* _Belge bölümü_
▽
Bana öyle geliyor ki, sanki birini memur etmişler de sabahları alıyor eline kalemi; başlıyor Bursa sokaklarını, ilçelerini, köylerini arşınlamaya…
‘Burası boş, burası iyi para eder, burasını yıkalım, burasını bilmem kim abiye verelim, buranın planını değiştirelim de şöyle bir rant elde edelim…’
Olmaz ya…
Bana öyle geliyor sadece…
Ama her gün ayrı bir olaya açınca insan gözlerini, ne düşüneceğini de bilemiyor pek…
Geçtiğimiz günlerde işlemeyecek planların ortada dolaşmasından bahsetmiştik, ondan önce Cumhurbaşkanlığı Kararnamesi ile bir günde statüsü değişen binlerce metrekareden, ondan önce bir anda kamunun çeşitli kurumlarından TOKİ’ye devredilen arazilerden…
Şimdi sırada Uludağ var!
△
* _Listelenen kayıtlar_
▽
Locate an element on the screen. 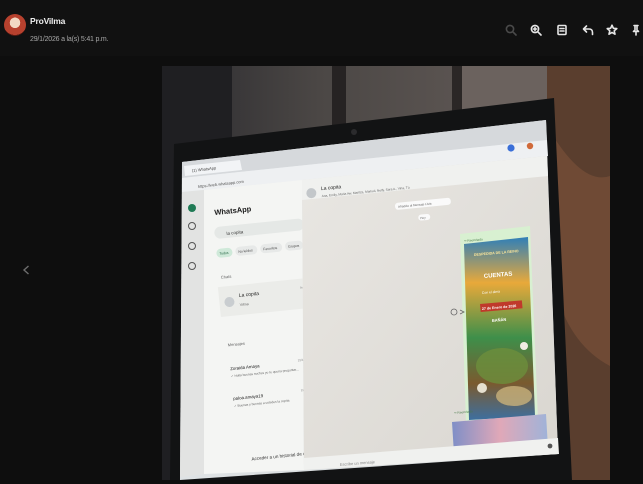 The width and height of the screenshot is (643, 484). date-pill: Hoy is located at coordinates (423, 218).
△
▽
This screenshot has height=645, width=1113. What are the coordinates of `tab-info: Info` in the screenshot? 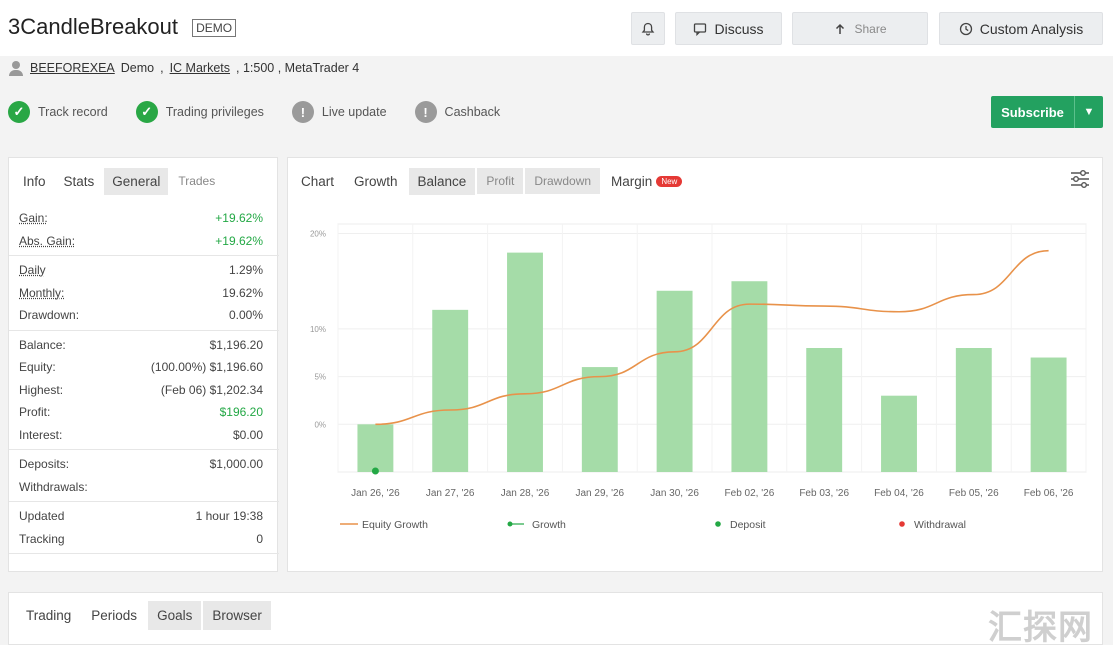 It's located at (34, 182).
△
* _Etkinlikler_
(a) Belge bölümüne göre aşağıdaki soruları kısaca yanıtlayın.
(i) Memur edilmiş gibi düşünülen kişi sabahları eline ne alıyor?
(ii) Cumhurbaşkanlığı Kararnamesi ile bir günde statüsü değişen ne?
(iii) Şimdi sırada ne var?
(b) Belge bölümünü "Bana öyle geliyor ki, sanki" sözlerinin geçtiği yerden başlatarak aynen yazın ve "sırada Uludağ var!" sözlerinden sonra bitirin.
(c) Aşağıdaki ifadelerin belge bölümüyle uyuşup uyuşmadığını evet ya da hayır diye belirtin. Her yanıtın yanına karar veren sözleri aynen alıntılayın.
(i) Kamunun çeşitli kurumlarından TOKİ'ye devredilen arazilerden daha önce söz edilmiştir.
(ii) Memur edilmiş gibi düşünülen kişi yalnızca Bursa sokaklarını dolaşıyor.
(iii) İşlemeyecek planlardan daha önce hiç bahsedilmemiştir.

* _Çözülmüş görevler_
(a)
(i) Kalemi.
(ii) Binlerce metrekare.
(iii) Uludağ.

(b)
Bana öyle geliyor ki, sanki birini memur etmişler de sabahları alıyor eline kalemi; başlıyor Bursa sokaklarını, ilçelerini, köylerini arşınlamaya…
‘Burası boş, burası iyi para eder, burasını yıkalım, burasını bilmem kim abiye verelim, buranın planını değiştirelim de şöyle bir rant elde edelim…’
Olmaz ya…
Bana öyle geliyor sadece…
Ama her gün ayrı bir olaya açınca insan gözlerini, ne düşüneceğini de bilemiyor pek…
Geçtiğimiz günlerde işlemeyecek planların ortada dolaşmasından bahsetmiştik, ondan önce Cumhurbaşkanlığı Kararnamesi ile bir günde statüsü değişen binlerce metrekareden, ondan önce bir anda kamunun çeşitli kurumlarından TOKİ’ye devredilen arazilerden…
Şimdi sırada Uludağ var!

(c)
(i) Evet: "ondan önce bir anda kamunun çeşitli kurumlarından TOKİ’ye devredilen arazilerden…"
(ii) Hayır: "başlıyor Bursa sokaklarını, ilçelerini, köylerini arşınlamaya…"
(iii) Hayır: "Geçtiğimiz günlerde işlemeyecek planların ortada dolaşmasından bahsetmiştik"